金融危機也是一個不容忽視的因素。危機爆發伊始,許多分析家認為這將破壞新興民主體的穩定局勢,還有人斷言,此次危機向威權主義政府宣判了死刑。但實際情況要複雜得多:民主主義與威權主義的界限變得模糊。俄羅斯與中國的體制雖然還不能説提供了一條替代性道路,但至少已經調整、適應了民主化大潮的挑戰。寬泛地説,俄羅斯人假裝民主,中國人假裝共產主義。

俄羅斯和中國,哪個更民主?(資料圖)
兩種詭辯
1989-1991年間,蘇聯和中國的共產主義領導層意識到,共產主義的體制已經無法有效運轉。但兩國對失靈的肇因有着不同理解。蘇聯的戈爾巴喬夫認為,社會主義理念有它的價值,壞的是共產黨,蘇共已經失去了社會動員的能力。戈爾巴喬夫的社會轉型理念是超越政黨統治,發展西方模式下的有競爭力的國家體制。中國共產黨的想法迥然不同。後者認為,共產主義、社會主義的理念(尤其在經濟學意義上)出了問題,值得保留的是共產黨本身,及其管理社會的能力。所以,中國共產黨人全力以赴,確保基本的權力機制不受破壞。
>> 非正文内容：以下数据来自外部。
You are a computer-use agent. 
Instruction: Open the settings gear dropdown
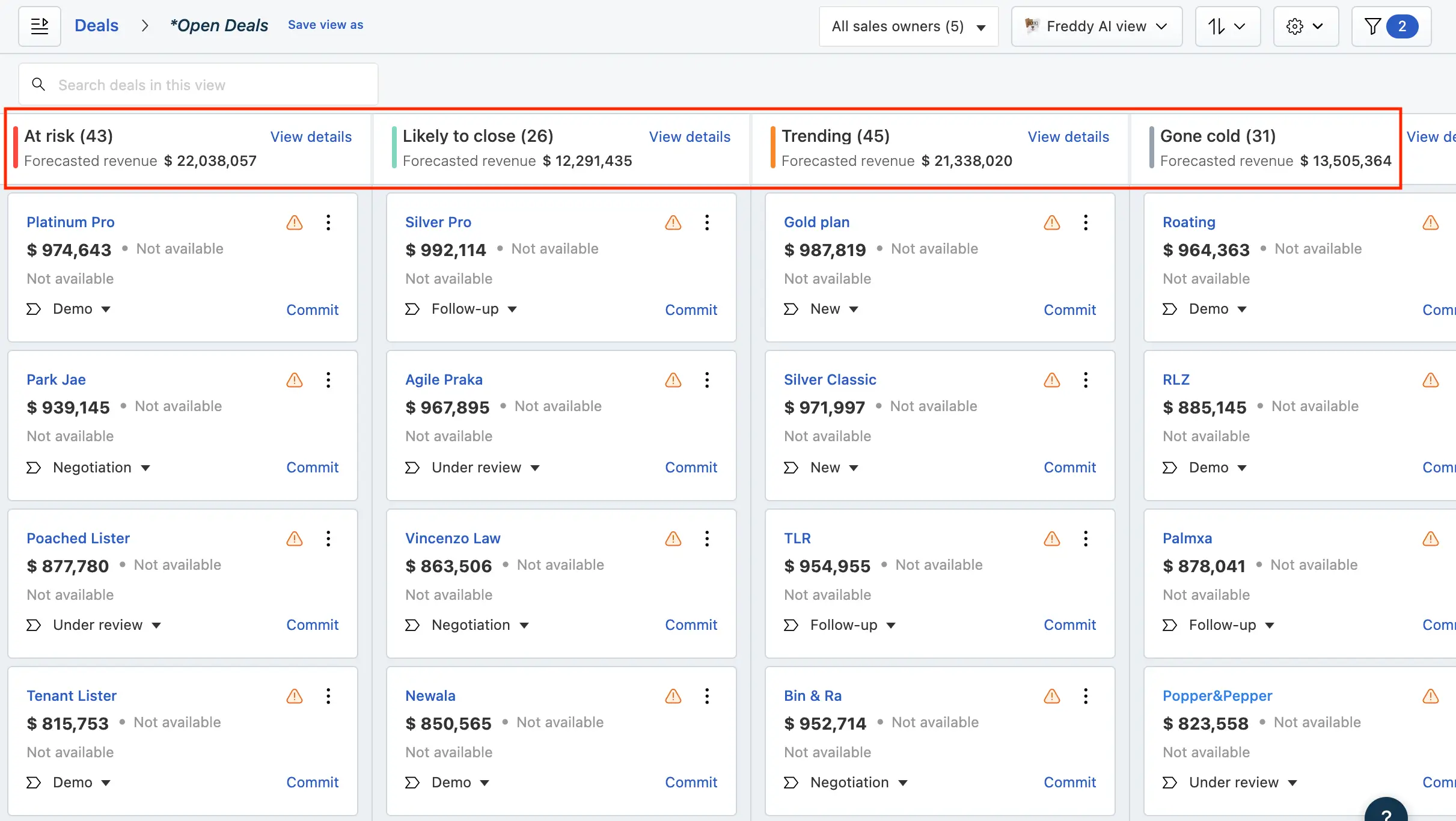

這兩個國家現在如何?俄羅斯政府乍看之下當然很像民主政體。俄羅斯有民主憲法、有選舉、有多黨制,還有一些自由媒體。**假如外星人突然降臨俄羅斯,他會覺得這個國家就是民主的。相反,中國看起來不民主,更像是一個典型的共產主義政權。**馬利德(Richard McGregor)在《中國共產黨不可説的秘密》(The Party)一書中寫道:“北京繼承了二十世紀共產政權的大量特質。中國共產黨消滅了政治敵人,解除了司法獨立和媒體獨立,限制了宗教和公民社會,建立了全面的公安網絡,還把異見者送入勞改營”。
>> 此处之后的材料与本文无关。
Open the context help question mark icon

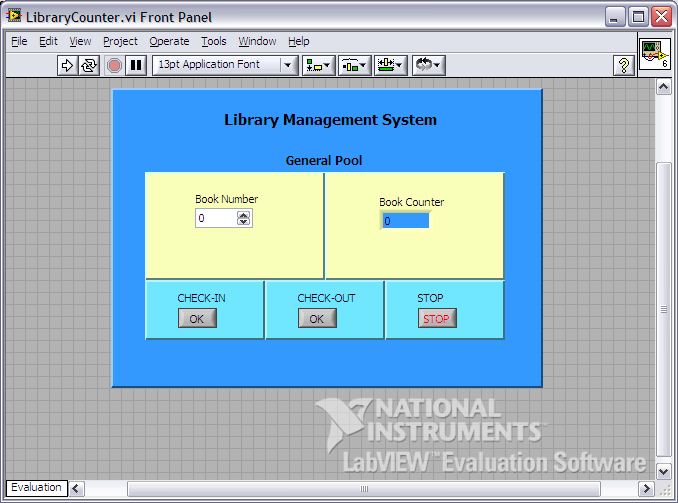(624, 65)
自1989年以來,中國的體制設計沒什麼大變化,但俄羅斯卻天翻地覆。悖論卻是,俄羅斯試圖模仿西方民主體制,結果卻喪失了政治能動力,決策能力低下。人們普遍認為,中國政府在決策能力上比俄羅斯更為高效。中國大概比俄羅斯更民主。中國政府更善於自我糾正。中國人成功地吸納了民主制度的關鍵元素,同時,保留共產主義政權的基本權力制度。
五點理由:中國比俄羅斯更民主
權力更替
俄羅斯當然有選舉,但那不是權力更替。**蘇共垮台後的二十年間,現任總統從未在選舉中失手過。選舉不是為了更替權力,而是維持權力。**在中國,反對派也沒有勝選的機會。但另一方面,中國領導人掌握最高權力不會超過10年,黨的總書記和國家主席職位會自動進行新的選舉。換言之,俄羅斯的選舉是為了掩飾權力更替的缺失,而中國則是發展了具有權力更替特徵的體制。當然,我們還是在討論兩個非競爭性政權。但中國人知道,你必須更換領導層,否則就會出問題。中國體制基於集體領導原則,防止了個人化的威權主義,具有更強的分權制衡因素。中國不同於俄羅斯,沒有權力交接的困擾:中共具備明晰的權力交接程序。
傾聽民意
按照定義,非民主政權本質上無法順暢地響應民意。監聽和民意調查無法代替定期的、自由的、競爭性選舉所體現的民意。民主選舉不僅是選領導人,也是測量民眾立場的直接手段。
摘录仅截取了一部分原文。